そして、その原因となった友人であり、同志である俺に声を潜めて訴える。
「お前は!何を考えているんだ!?」
「いいじゃーん。ほら、たまーに他の奴らもやってんだけど知らねーの?」
ほら、あそこっと指さす方向を自分も一緒に見るとそこには間違いなく見覚えのある奴らがこそこそと猫様の後ろをついて歩いているところだった。
「うわ。...なんで猫様は気づいてないんだ?」
「あの範囲から近づくとバレる...らしい。まあ、多分街中だし、あんまり気にしてないのかもね。」
その言葉通りかは分からないが、確かにそれ以上近づくと猫様はたたっと足を早めて進んでしまう。
「へぇ。確かにずっと視線に気づいて逃げ続けるなんて出来ないしな。そっちの方が気持ち的に楽だろうな。...なんせ、アイツらだけじゃないみたいだし。」
周囲を見渡すだけで猫様を見ている人を他にも見つけることが出来るくらいなのだ。確実に他にも大勢いる事だろう。

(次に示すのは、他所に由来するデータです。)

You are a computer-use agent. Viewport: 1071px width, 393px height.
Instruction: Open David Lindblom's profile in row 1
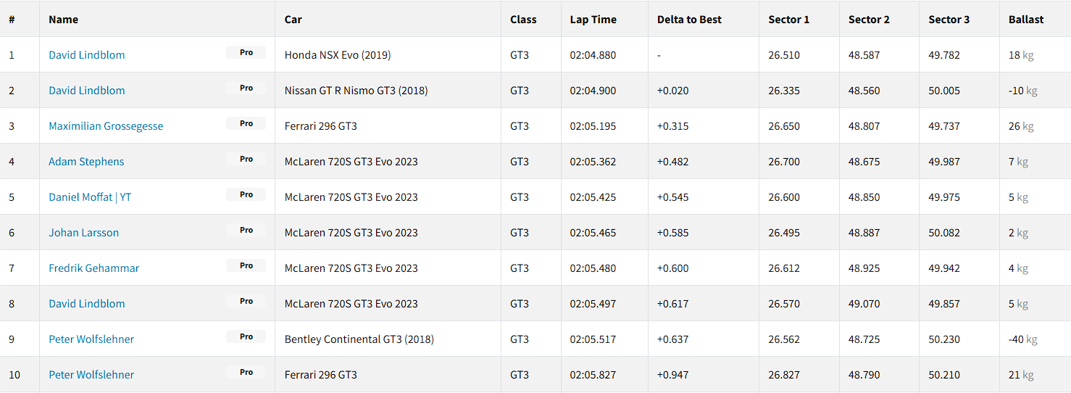pos(87,55)
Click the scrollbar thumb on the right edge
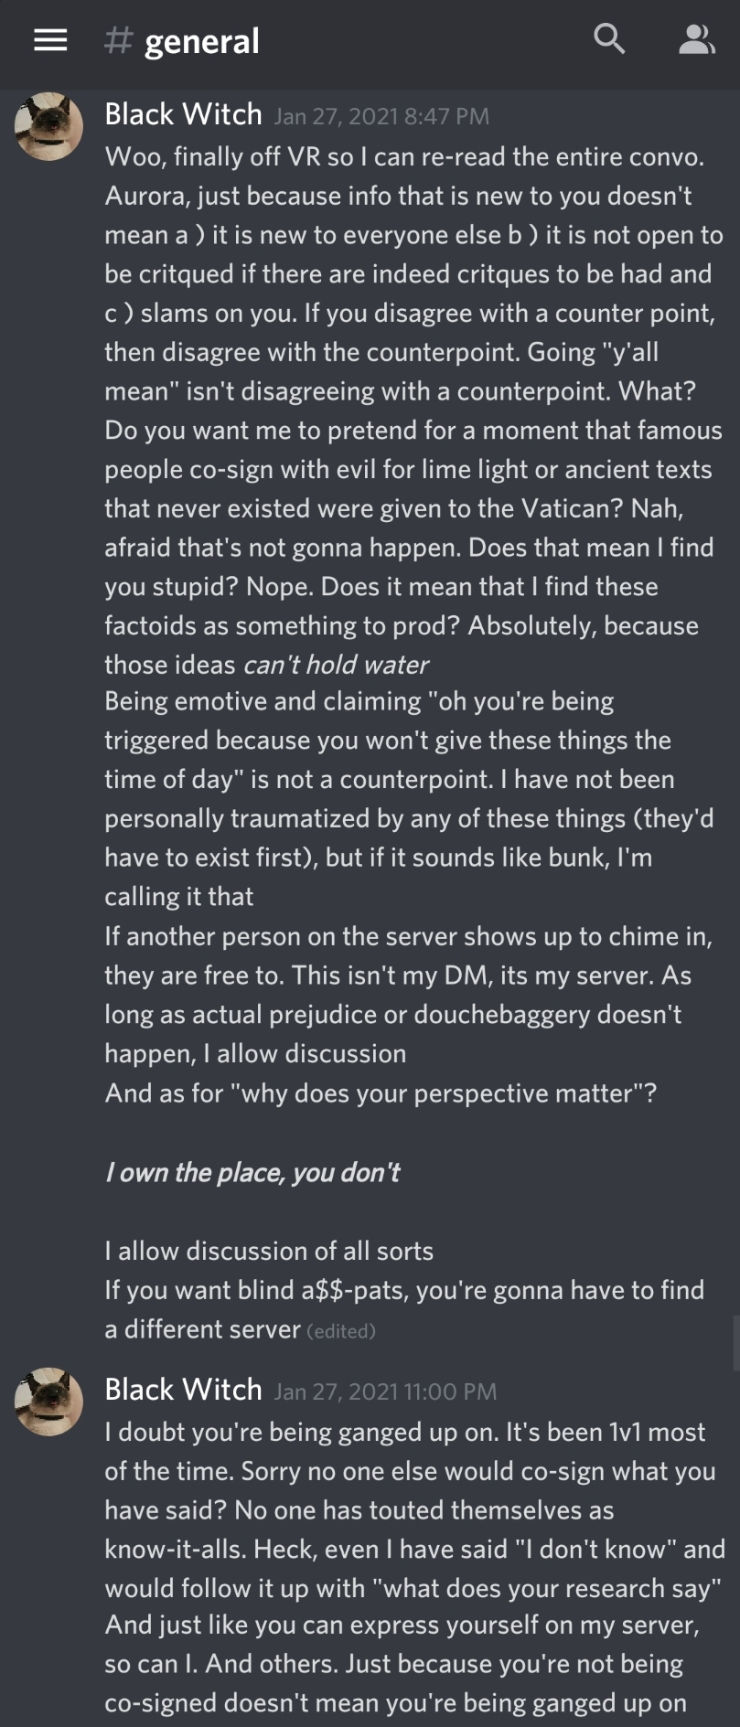Image resolution: width=740 pixels, height=1727 pixels. 735,1344
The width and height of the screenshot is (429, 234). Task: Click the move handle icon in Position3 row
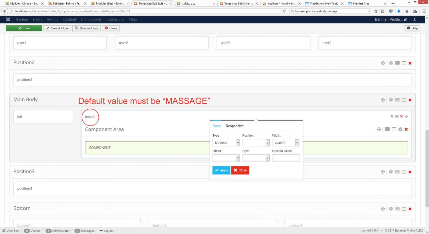[383, 172]
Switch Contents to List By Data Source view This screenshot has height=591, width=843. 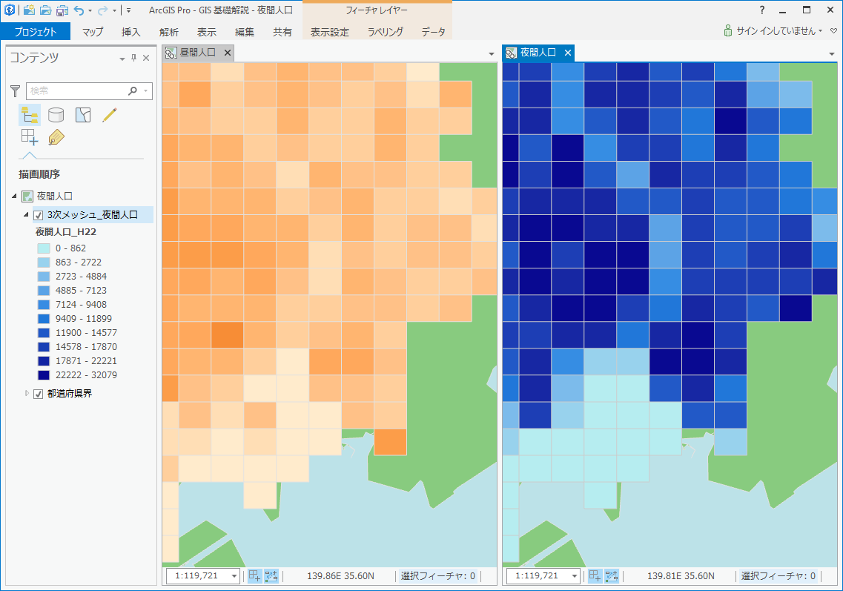pos(55,114)
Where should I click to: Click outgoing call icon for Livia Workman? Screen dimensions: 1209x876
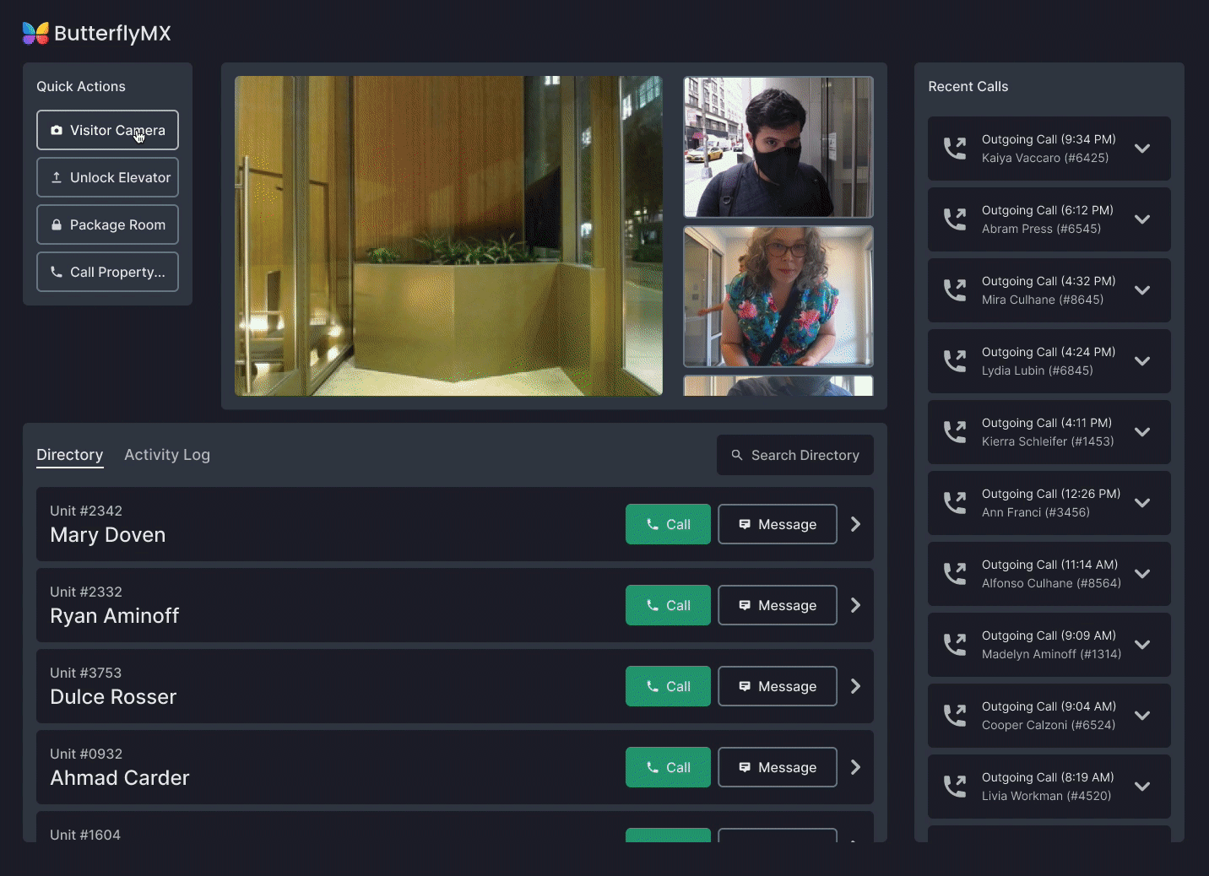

「仕方ねぇだろー?なんせ、マスコットAIの白うさぎの一人、ラビからも日々観察されてんだぜ?それなら俺らもってなっちまうもんだろ。」
「...まあ、分からなくはないが...。」
だからと言ってストーキングはどうかと思う...と、続くんだろうなぁと考えたあとでストーキングも監視も似たようなものだなっと思い直し、その対象でありながらも何も知らない我らが猫様に同情を禁じ得ないのであった。
〜新人猫信者の試練〜
「やぁあああっ!!」
「まだまだ!腰が引けてるよっ!!」
「...っぎゃぁあああっ!?」
そこは初心者向けの敵である鼠しか存在しない平原だった。そこでは多くのプレイヤーたちがスキルを研いたり、戦闘の練習をしたりしている。その集団もまた、そういった人々の一部のもの達であった...が、他とは違うことがあった。それは熱気である。まるで、訓練を受ける騎士か何かのように真剣だった。
「くそっ。」
「ほらほら!その程度なの!?」
「んなわけあるかぁああっ!!」
片やプレイヤーとは言えど熟練の戦士のように動いて攻撃を全て捌ききり、片やその涼しい態度を崩さんと全力を尽くして斬り掛かる。しかしながら、やはりそこは経験に差がつくというもの。あっという間に一方は弾き飛ばされてしまった。
「ぐぁっ...!」
「ふふーん。まだまだだねぇ?しょーねん?」
大の男を少年と嘲笑い、得意げに笑う女性は猫教団の初期の頃からのメンバーである。戦闘を好み、暗躍に成功しないことから、主に新人の戦闘訓練を任されていた。今日もその一環で平原でこうして後輩に訓練をつけているのである。
「うるっせぇ。もう一戦だ!」
「まだやるの?私、もう君の相手は飽きちゃったんだけど。」
そう言って女性はため息をつく。
(正直、これ以上やっても意味ないでしょ。)
女性が心の中でそう思うのも無理はない。言葉では突き放すように言ったものの、彼女からするとこの新人はもう十分なのである。武器を振るのにも慣れ、どう動けば相手の嫌な場所を突けるのかを知り、体が思考に追いつくようになっている。危機が迫れば反射的に防御出来るようにもなった。後は実戦でしか経験できないことを経験した方が寧ろ伸びるのである。
しかし、そうは思っても言葉にしなければ伝わらないのが人間というもの。新人である男性は目を見開いて驚いた。
「え!?なんで!?」
「いや、なんでって...」
そう言われ、一瞬どう答えたものかと思案したものの、思ったままの事実を伝えることにした。
「動きは単調だし。」
「うっ。」
「学習しないし。」
「がはっ。」
「いちいち叫んで喧しいし暑苦しいし。」
「...。」
おや?静かになったなと女性が後輩である男性を見ると、随分と精神的ダメージを受けたのか、地面に這いつくばって項垂れていた。
「どうしたの?」
「うっせーよ。どーせ、俺は馬鹿で暑苦しくてどうしよーもねー猫バカだ。...猫様のために強くなりたかったってのに...。」
ふむ。その意気やよし。しかしながら、そうは言ってもこれ以上はどうにもならないのだから仕方がない。そこまで考えて、ふとピンと来た。
「じゃあさ、これから狩りに行こうよ。ちょうど倒したい敵が居たんだよねぇ。」
その言葉にパァっと顔を輝かせる男性。それを見て女性はニヤリと笑う。
(いやぁ。弄りがいがある子だね。私直々に育ててあげるんだから、感謝しなよ?)
「ふふふ...。」
その後、男性はこのとき頷いたことを少しばかり後悔することとなった。
「ぎゃぁああっ!?蜘蛛!?蜘蛛はまだ早いと思ってたんだが...!?てか、囮って...酷くない!?」
「あはは。そう言わないの。君じゃ攻撃が通らないんだから仕方がないでしょ。
ほら、走って走って〜。走らないと食べられちゃうよ〜。」
「ひ、ヒィイイイイッ!?」
何はともあれ、今日も猫信者たちは崇拝する猫様ことチェシャのために頑張っているのである。